Selling a family business is often a difficult but necessary decision. Many founders eventually reach a point where they are thinking seriously about retirement. Sometimes their children or other family members may not want to take over, or they may not have the experience to run the company. At the same time, running a business today is more complicated than it used to be. Online competition is growing, markets are always changing, and managing daily operations takes more time and resources. These challenges can make it hard for even the most successful family businesses to keep going. As a result, many families begin to ask tough questions about who will lead the company next and how to keep it strong in the future.

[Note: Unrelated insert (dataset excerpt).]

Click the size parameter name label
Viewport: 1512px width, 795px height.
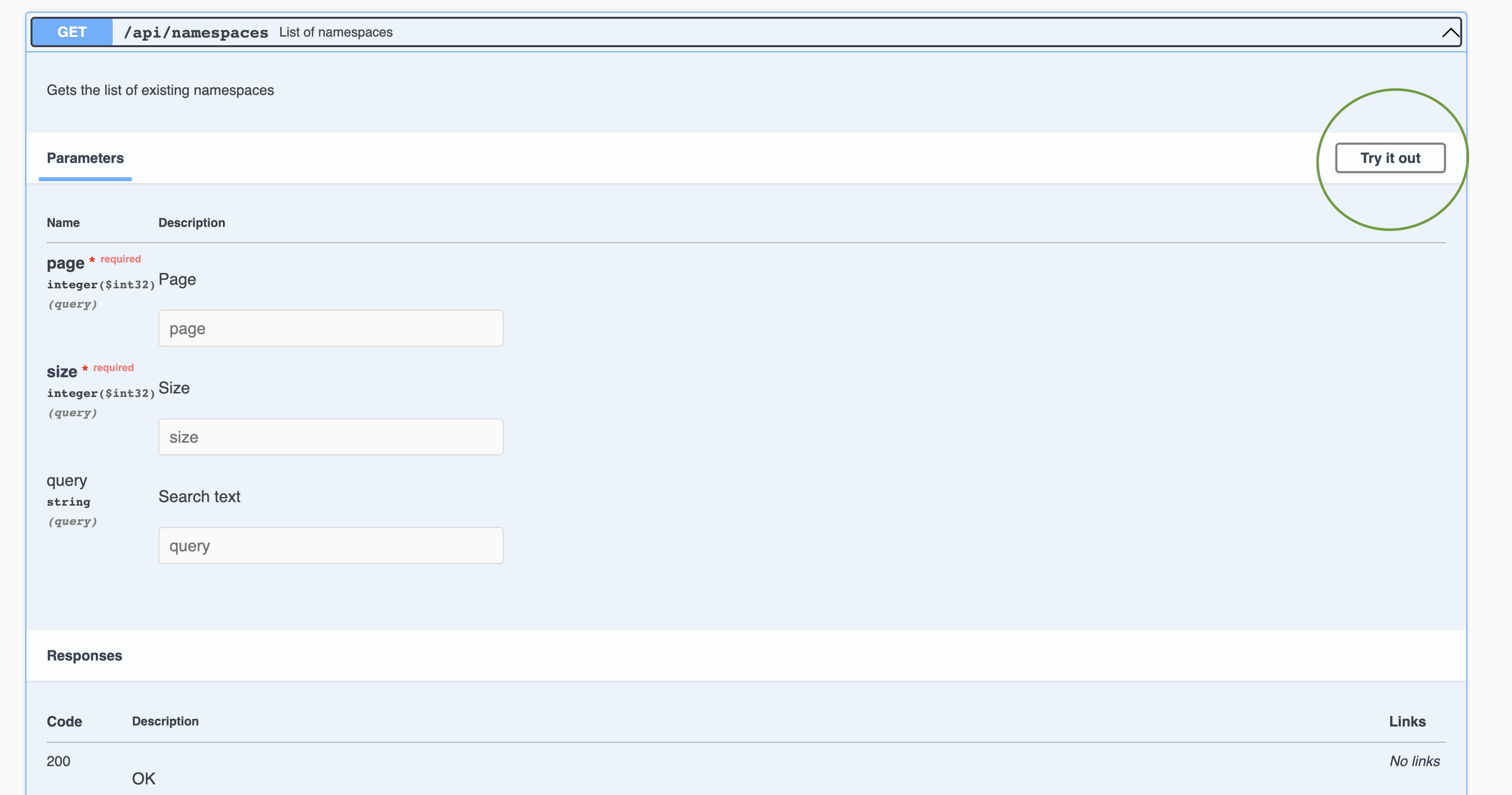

This was the reality the Follett family faced. Ankit Shrivastava, Founder and Managing Partner of Enventure, notes, “After more than a century of family leadership, it [the Follett family] ultimately sold to private investors to secure its future.” Companies like Enventure focus on helping founder-led businesses navigate complex transitions, offering generational planning and support during times of change. Their goal is to preserve the values and vision that shaped the business while also making sure it can thrive in a new chapter of ownership.

The Follett name still lives on in the businesses that continue to operate under new leadership. Its presence in the educational world remains strong, with students, educators, and institutions still relying on the systems and services it helped build. But for the Follett family, the sale marked a deeply personal shift. The company had been more than a business. It was a shared legacy, a connection that tied generations together. Letting it go was not just a financial decision. It was an emotional one that redefined the family’s identity and their role in the company’s future.

While the sale may have secured long-term stability for the organization, it also signaled the end of an era. For the family who once led the company, it opened a new and unfamiliar chapter. A chapter where they would watch from the outside as the business they built continued on without them. The sense of purpose and connection that had once come from leading the company was now replaced with a quieter role, focused more on reflection than direct involvement.